### SET TASK
Retype the stretch of the records from the line that contains "I want to click" through the line that contains "pyautogui.click(x=990, y=142)", both included, keeping every line as it appears.

Entries from a dataset
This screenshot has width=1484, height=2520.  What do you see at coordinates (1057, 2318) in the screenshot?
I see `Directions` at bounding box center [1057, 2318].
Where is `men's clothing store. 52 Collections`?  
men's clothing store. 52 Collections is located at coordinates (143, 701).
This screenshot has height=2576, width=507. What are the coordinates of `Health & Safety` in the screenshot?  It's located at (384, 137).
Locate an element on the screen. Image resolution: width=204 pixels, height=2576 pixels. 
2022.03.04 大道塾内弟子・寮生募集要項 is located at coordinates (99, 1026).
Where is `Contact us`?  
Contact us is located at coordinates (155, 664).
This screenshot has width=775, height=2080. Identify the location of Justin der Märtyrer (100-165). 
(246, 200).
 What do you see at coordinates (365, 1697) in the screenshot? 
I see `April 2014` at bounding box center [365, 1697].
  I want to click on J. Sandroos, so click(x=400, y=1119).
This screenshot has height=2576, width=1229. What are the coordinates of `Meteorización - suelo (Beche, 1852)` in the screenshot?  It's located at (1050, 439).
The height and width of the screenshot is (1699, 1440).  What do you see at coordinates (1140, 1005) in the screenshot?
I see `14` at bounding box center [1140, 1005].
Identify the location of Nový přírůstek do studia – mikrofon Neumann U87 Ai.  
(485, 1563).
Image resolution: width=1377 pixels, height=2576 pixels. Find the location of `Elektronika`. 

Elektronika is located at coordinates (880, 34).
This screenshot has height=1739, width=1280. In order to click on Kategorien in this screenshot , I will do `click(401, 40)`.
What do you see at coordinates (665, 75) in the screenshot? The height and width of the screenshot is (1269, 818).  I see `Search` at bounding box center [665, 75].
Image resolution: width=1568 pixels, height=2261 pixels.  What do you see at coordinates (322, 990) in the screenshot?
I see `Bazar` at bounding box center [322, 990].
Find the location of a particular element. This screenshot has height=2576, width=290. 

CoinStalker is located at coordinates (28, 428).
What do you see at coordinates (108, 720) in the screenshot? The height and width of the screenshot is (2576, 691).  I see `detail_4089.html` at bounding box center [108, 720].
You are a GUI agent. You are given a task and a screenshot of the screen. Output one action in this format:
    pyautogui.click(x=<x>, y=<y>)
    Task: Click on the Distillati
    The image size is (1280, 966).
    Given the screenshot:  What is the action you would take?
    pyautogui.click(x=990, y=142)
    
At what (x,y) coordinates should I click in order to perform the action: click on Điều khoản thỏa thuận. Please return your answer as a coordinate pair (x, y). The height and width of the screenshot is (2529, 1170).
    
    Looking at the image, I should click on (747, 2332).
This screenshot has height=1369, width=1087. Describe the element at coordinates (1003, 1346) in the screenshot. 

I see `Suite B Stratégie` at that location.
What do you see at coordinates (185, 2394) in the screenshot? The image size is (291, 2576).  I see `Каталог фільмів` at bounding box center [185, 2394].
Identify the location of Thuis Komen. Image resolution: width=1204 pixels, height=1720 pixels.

### OUTPUT FOR THIS EXERCISE
  I want to click on J. Sandroos, so click(x=400, y=1119).
This screenshot has height=2576, width=1229. What are the coordinates of `Meteorización - suelo (Beche, 1852)` in the screenshot?  It's located at (1050, 439).
The height and width of the screenshot is (1699, 1440).  What do you see at coordinates (1140, 1005) in the screenshot?
I see `14` at bounding box center [1140, 1005].
Identify the location of Nový přírůstek do studia – mikrofon Neumann U87 Ai.  
(485, 1563).
Image resolution: width=1377 pixels, height=2576 pixels. Find the location of `Elektronika`. 

Elektronika is located at coordinates (880, 34).
This screenshot has height=1739, width=1280. In order to click on Kategorien in this screenshot , I will do `click(401, 40)`.
What do you see at coordinates (665, 75) in the screenshot? The height and width of the screenshot is (1269, 818).  I see `Search` at bounding box center [665, 75].
Image resolution: width=1568 pixels, height=2261 pixels.  What do you see at coordinates (322, 990) in the screenshot?
I see `Bazar` at bounding box center [322, 990].
Find the location of a particular element. This screenshot has height=2576, width=290. 

CoinStalker is located at coordinates (28, 428).
What do you see at coordinates (108, 720) in the screenshot? The height and width of the screenshot is (2576, 691).  I see `detail_4089.html` at bounding box center [108, 720].
You are a GUI agent. You are given a task and a screenshot of the screen. Output one action in this format:
    pyautogui.click(x=<x>, y=<y>)
    Task: Click on the Distillati
    The image size is (1280, 966).
    Given the screenshot:  What is the action you would take?
    pyautogui.click(x=990, y=142)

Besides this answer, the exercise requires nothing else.